Anonymous 0 Comments

Look at a bird. Look how small it is. Look at how much noise it makes.

Also maybe it’s the fact that some features change/disappear when you grow up and a throat of iron may be one of them.

Also i’m sorry for you dear parent, hope your kid spares some mercy for u.

Anonymous 0 Comments

Its the pitch and frequency that makes it sound like it’s louder than it is.
I remember being able to do the perfect horror movie scream, someone once, from blocks away, called the cops because they thought someone was being murdered. I didn’t think it was that loud at the time (definitely didn’t hurt, pretty effortless actually)

But now? I can’t even hit that screach anymore, and can’t get close without feeling like I’m getting over a cold

Anonymous 0 Comments

They’re completely relaxed and have no social inhibitions. We’re socialized to stfu from a young age (inside voice, shhh, etc). People who spend lots of time singing extremely loudly like opera singers have to untrain this inhibition and tension so that they can sing above 100 dB for hours at a time.

* [DATA SUPPLIED]:
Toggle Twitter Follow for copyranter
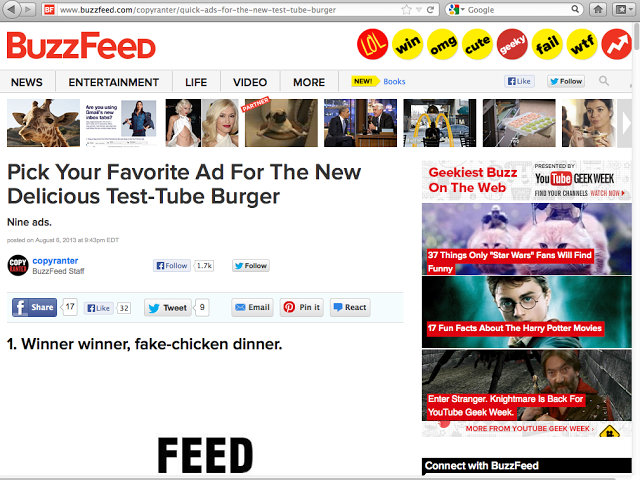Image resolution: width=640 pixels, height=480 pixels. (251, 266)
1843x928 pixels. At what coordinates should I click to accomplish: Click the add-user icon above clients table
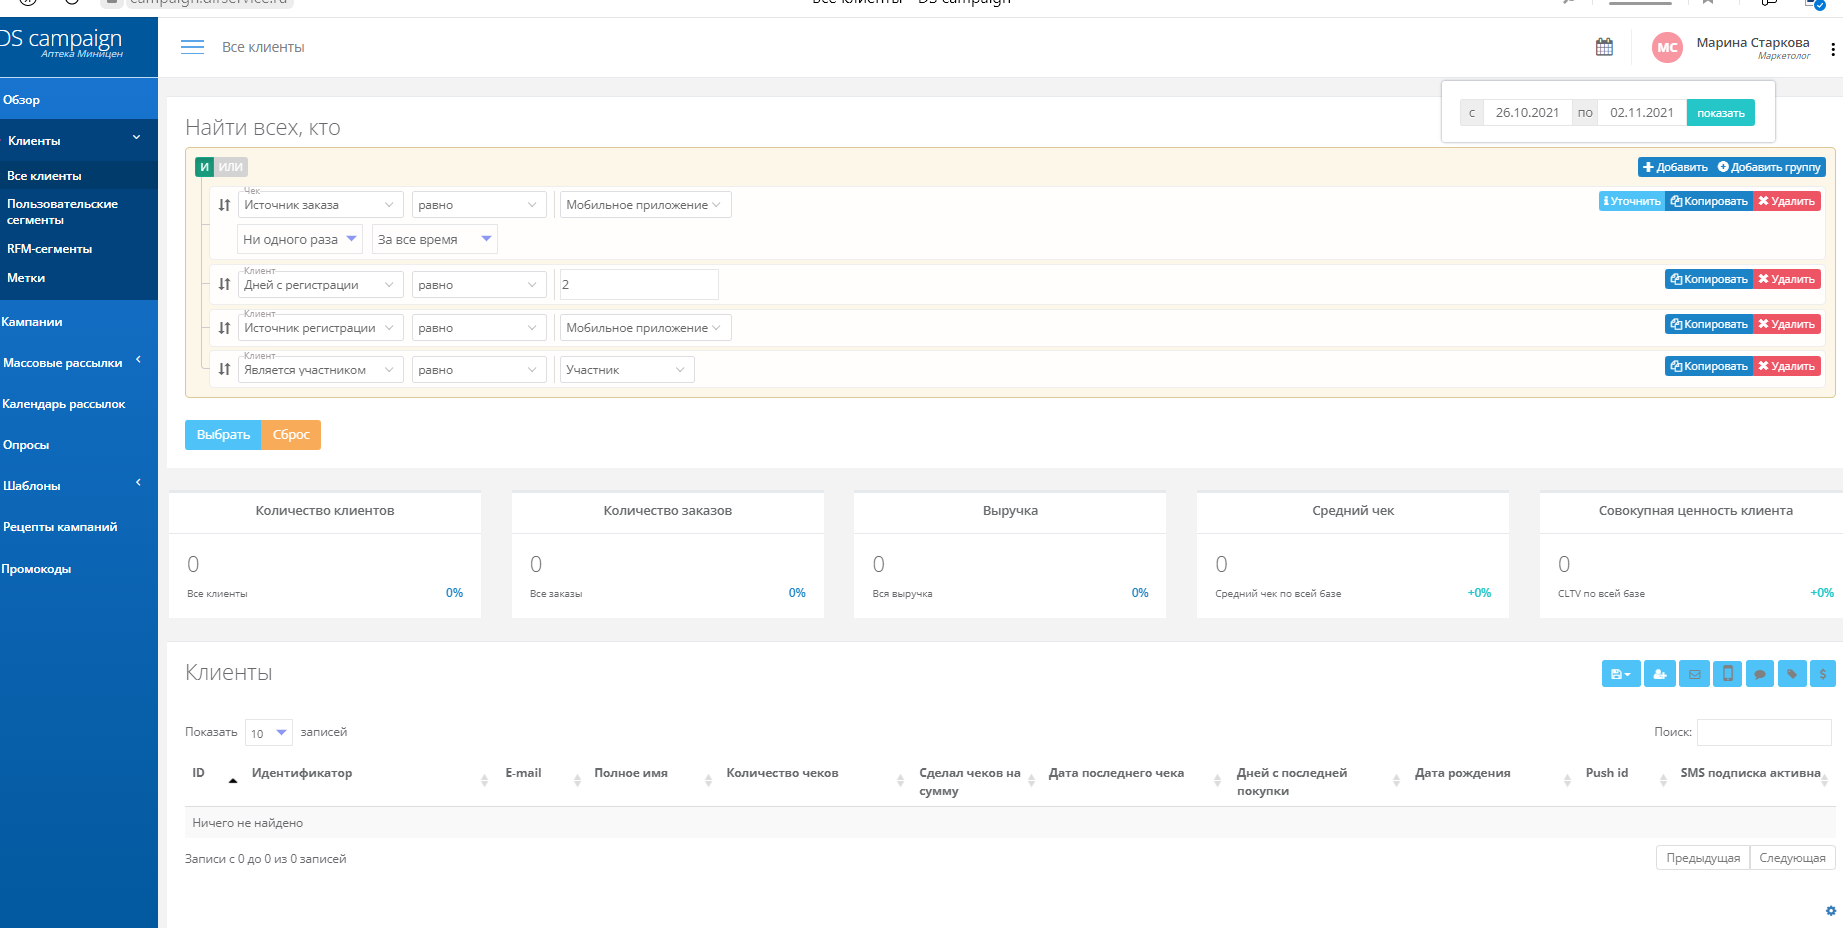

* * *

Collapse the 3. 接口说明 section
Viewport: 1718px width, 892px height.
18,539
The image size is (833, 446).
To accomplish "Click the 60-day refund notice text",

* [EXERCISES TO COMPLETE]:
A. In the thread on loud children, what does one commenter say makes a scream sound louder than it really is?
B. Pick up the thread on loud children after its last sentence and continue it.
The material comes from a separate source, unrelated to the text.

* [ANSWERS BY TASK]:
A. Its pitch and frequency.

B.
Anonymous 0 Comments

As a father of an 8 month old monster, I believe the answer is that they were sent from the depths of hell itself; the laws of science applying to us mere mortals clearly don’t apply to them.

However… It could be a pitch thing. When you shout at a gig, you force your voice to a point where it’s raucous (and probably louder than a child). It could just be that the volume, plus the high pitch makes it seem even louder than it is.

Anonymous 0 Comments

Our vocal cords stiffen as we age. Puberty and the onslaught of hormones stiffens the cartilage of the vocal box, deepening your voice.

And we get even older, the cartilage and muscles weakens, giving elderly people a more raspy voice.

Based on those facts, baby and toddlers must have much more flexible vocal box tissues, why they don’t give AF about screaming their little heads off.

Think about doing a split at 30 yrs old, compared to a split at 18 months. Babies and their vocal cords are flexible as shit.

Anonymous 0 Comments

I’ve wondered this question about fucking dogs out they can literally bark 24 seven and never shut up except to eat… or sleep for five minutes!

Anonymous 0 Comments

Here’s a different but related question: how do people do things like screamo without damaging there vocal cords? There is a way to scream safely, but as adults, we have to learn it and be trained to do it. As children, we know how to do it because it’s in biology.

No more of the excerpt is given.